Sean Nelson's "Dead Man Talking" Featured in Da Capo's Best Music Writing 2008

A nice little piece of news.  Sean Nelson (who writes about film and music for Seattle's The Stranger when he's not touring with Harvey Danger or starring in indie films like Lynn Shelton's MY EFFORTLESS BRILLIANCE) has a contribution in the always excellent compilation Da Capo's Best Music Writing 2008, and it happens to be his review of our KURT COBAIN ABOUT A SON.

It's a lovely, lengthy piece of writing, which we'd think even if it had nothing to do with us.  Some excerpts:

"The fact that this footage is shot in the present day instead of archival adds a layer of meaning that might not register so much outside the Northwest—which is fine; if it's about place, let it be about place. Seeing the familiar sights—there's Neumo's, there's the library, there's a lot of new condos—under Cobain's soliloquies is a powerful reminder that he's both a building block of the contemporary psychic (and physical) architecture of the region, particularly Seattle, and also in danger of being forgotten—not as a face or a voice, obviously, but as an exponent of a certain regional character. When Cobain was alive, the desire to escape your small town, make a name for yourself, make some music, and make some money presented a genuine dilemma for people schooled in what Cobain (sounding a bit like Courtney Love) disdainfully calls "the bohemian theory of musical revolution."

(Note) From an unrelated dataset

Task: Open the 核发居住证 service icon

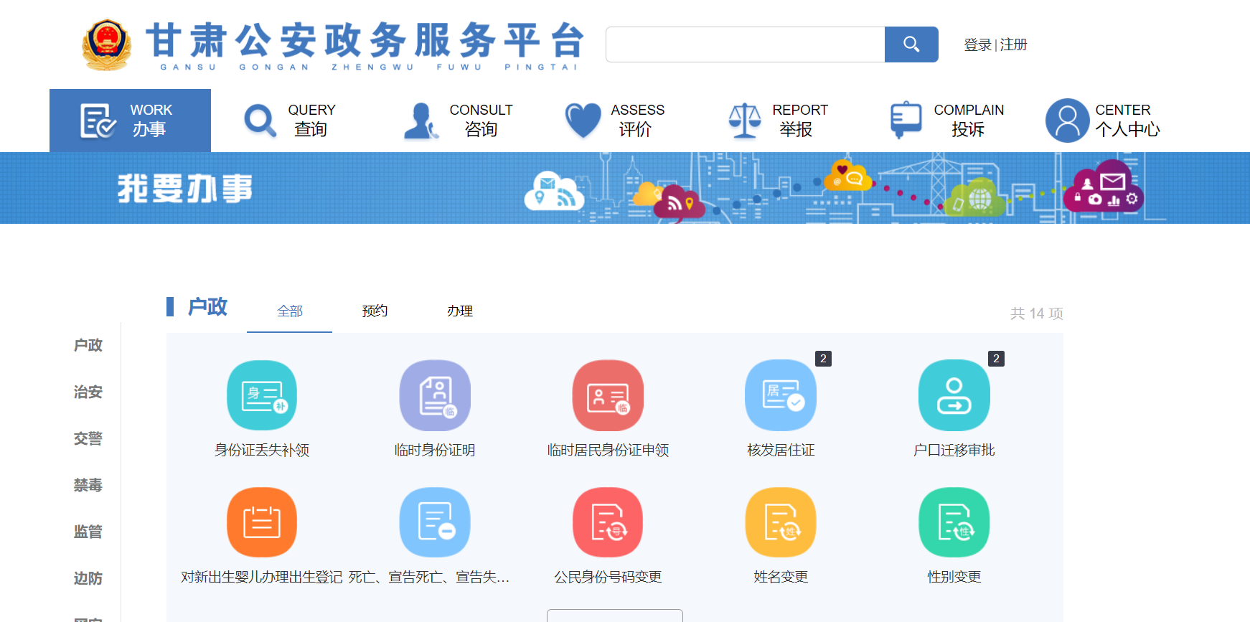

By the time the film's interviews took place, Nirvana was a global phenomenon and its frontman had had to reconcile himself to being thought of as a hypocrite by the devotees of this theory, whose spiritual center, not for nothing, was Olympia, the very town whose "taste of culture" made him get real about his music. Though he sounds convinced that the bohemian theory was full of holes, there can be no question that the man with a K Records tattoo on his arm was tortured by it while he lived. Surely, Nirvana was the first band for whom the appropriate way to demonstrate true appreciation was to not wear the T-shirt.The then-prevailing idea that being punk meant being real, and being real meant rejecting fame, money, and attention—that barely exists anymore, except as a marginal objection or a quiet personal choice. Even the notion that there's such a thing as selling out is largely obsolete today, partly because of Nirvana's success. In 1992, that notion was central to music culture in the Northwest (and plenty of other places), even as bands vied to swim in Nirvana's wake. If Cobain is a martyr to anything, it's not rock 'n' roll, it's that brutal ideology, which, like all ideologies, was utopian, and therefore built to fail. The film never says any of this, but the thwarted anger in Cobain's voice, and the scenes of a changed Seattle (including Sub Pop's well-appointed new offices) make it impossible not to consider.

(...)

And while it's probably true that he wouldn't have liked the film—too indulgent, too whiny, too many shots of Aberdeen—one can at least imagine that Cobain would've appreciated the opportunity to speak for himself, without the constant interpretation that he so despairingly resisted when he was alive. This is probably the ultimate reason that About a Son is the only way to do a film about Kurt Cobain, who was, for all important reasons, the last rock star: There's no thesis, no exegesis, no attempts to put him in a frame he didn't choose. It's just: Here he is, his words, his version—unfiltered, unmitigated, unmagnified even by his own blinding beauty. And for those of us who really did hang on his every word when he was alive, getting frustrated along with him at the way no one seemed to like him for the right reasons, the film's mandate to humanize a musician who has been handed down to history as a glowering 2-D icon is a welcome innovation.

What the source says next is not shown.